TEXT:
-.-.-
Into the mix is thrown Chris Allen (Casey Affleck, The Finest Hours) a cop returning to duty in a new precinct.  The new kid on the block steps on some toes, including that of his grumpy partner (Anthony Mackie, Pain & Gain) and the local gangbangers who are used to cops looking the other way. How Chris becomes linked to Atwood is one of the twists you’ll have to experience for yourself but no double cross comes as a surprise and no one is safe from the chopping block as one major character learns early on.

Look, there’s some good stuff to be found here, such as director John Hillcoat’s (Lawless) staging of several tense chase scenes and shoot-em-ups.  Hillcoat is solid at ratcheting up the stress meter of the actors and the audience as we peer around dark corners not knowing what we’ll find.  We’re all let down by Matt Cook’s script, a mish mash of underdeveloped characters and a final feeling that the whole dirty business was pretty pointless.  As you can see from the poster above and nearly all the marketing materials, red is the color du jour and Hillocat goes a little overboard with the red herrings and red visuals (smoke, clothes, signs, lighting, etc) to the point where you just want to say “OK, we get it…it’s symbolic.” and move on.
-.-.-
DIRECTIVE 1:
Find every line of the listing that contains the word "blue" and copy each one.
The listing that follows is unrelated to the film review.

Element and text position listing
-.-.-
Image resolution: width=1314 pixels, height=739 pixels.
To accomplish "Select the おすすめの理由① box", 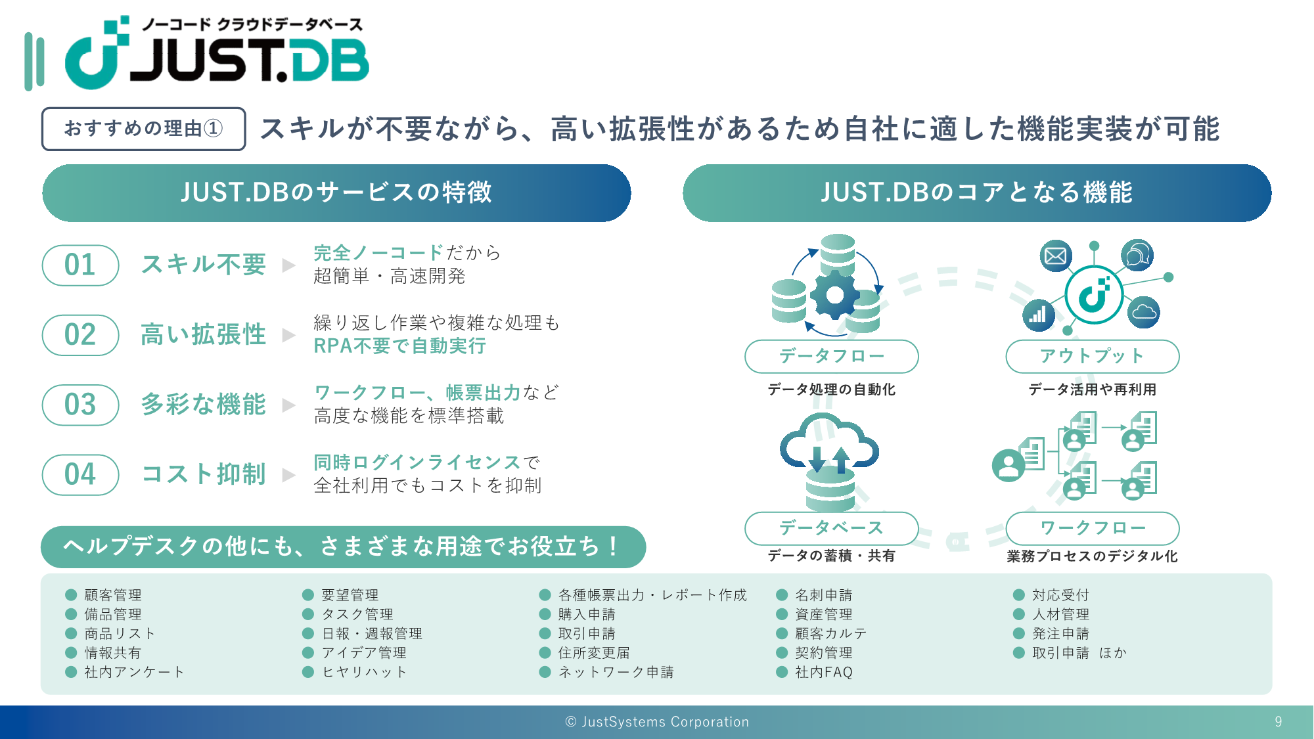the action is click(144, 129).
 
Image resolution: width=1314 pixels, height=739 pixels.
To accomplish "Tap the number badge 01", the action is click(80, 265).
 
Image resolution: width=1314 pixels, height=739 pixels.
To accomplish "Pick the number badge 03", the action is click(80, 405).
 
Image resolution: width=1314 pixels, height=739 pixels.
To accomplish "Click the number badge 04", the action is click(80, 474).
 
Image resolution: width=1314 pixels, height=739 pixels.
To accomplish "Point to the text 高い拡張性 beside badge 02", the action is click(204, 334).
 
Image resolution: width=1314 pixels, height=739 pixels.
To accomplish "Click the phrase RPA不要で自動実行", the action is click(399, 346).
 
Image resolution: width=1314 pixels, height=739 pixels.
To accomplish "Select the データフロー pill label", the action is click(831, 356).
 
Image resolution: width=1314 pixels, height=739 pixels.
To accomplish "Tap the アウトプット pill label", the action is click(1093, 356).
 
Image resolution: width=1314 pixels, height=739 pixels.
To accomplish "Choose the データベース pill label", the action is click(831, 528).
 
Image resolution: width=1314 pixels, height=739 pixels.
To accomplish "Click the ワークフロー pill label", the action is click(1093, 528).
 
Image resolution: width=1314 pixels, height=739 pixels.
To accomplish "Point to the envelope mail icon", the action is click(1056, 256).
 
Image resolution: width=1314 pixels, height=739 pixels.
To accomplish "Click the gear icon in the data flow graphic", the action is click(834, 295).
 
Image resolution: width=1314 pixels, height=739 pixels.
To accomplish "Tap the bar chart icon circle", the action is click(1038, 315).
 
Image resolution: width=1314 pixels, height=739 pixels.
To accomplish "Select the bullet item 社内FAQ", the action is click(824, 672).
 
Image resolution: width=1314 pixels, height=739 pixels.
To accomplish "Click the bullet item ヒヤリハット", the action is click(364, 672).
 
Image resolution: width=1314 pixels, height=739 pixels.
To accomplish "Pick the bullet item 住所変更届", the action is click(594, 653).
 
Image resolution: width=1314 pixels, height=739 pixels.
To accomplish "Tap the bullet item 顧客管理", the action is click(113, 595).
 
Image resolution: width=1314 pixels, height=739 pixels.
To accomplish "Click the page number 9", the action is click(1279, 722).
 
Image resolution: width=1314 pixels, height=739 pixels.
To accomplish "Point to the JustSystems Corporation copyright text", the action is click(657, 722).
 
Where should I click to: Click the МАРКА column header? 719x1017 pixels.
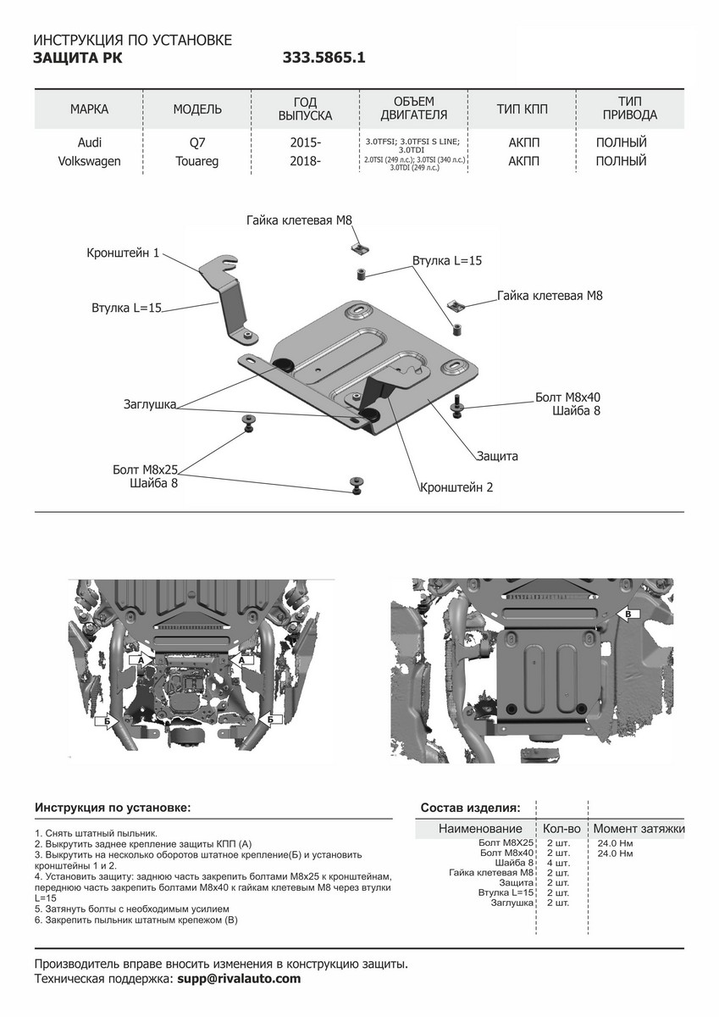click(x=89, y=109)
-.-.-
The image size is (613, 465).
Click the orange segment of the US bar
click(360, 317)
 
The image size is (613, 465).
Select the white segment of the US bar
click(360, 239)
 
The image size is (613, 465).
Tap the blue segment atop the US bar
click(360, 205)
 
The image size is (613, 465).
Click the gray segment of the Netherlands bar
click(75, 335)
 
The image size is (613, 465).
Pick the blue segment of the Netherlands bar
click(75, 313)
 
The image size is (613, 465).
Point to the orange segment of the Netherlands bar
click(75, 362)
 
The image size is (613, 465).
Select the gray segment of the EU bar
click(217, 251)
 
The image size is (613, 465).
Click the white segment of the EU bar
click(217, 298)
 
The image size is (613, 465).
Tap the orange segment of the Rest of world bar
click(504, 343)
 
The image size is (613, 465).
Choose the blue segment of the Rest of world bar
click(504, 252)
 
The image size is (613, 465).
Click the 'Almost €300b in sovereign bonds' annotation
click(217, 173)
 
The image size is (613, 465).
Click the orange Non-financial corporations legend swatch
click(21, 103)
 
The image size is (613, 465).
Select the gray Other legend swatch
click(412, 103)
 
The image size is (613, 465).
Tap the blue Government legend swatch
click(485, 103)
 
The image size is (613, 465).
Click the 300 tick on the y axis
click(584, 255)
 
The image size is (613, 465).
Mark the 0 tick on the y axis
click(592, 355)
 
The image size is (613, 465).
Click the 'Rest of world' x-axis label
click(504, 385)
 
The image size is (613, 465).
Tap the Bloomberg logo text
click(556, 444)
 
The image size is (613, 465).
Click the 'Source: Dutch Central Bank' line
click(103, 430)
-.-.-
DIRECTIVE 2:
For each statement, say yes or no according to the film review, and quote the words from the review that decide it. (a) Chris Allen is a cop going back to duty in a new precinct. (b) The review praises Matt Cook's script. (c) Red dominates the film's marketing materials.

TASK RESPONSE 1:
Tap the blue segment atop the US bar
Pick the blue segment of the Netherlands bar
Choose the blue segment of the Rest of world bar
Tap the blue Government legend swatch

TASK RESPONSE 2:
(a) Yes: "a cop returning to duty in a new precinct"
(b) No: "We’re all let down by Matt Cook’s script"
(c) Yes: "As you can see from the poster above and nearly all the marketing materials, red is the color du jour"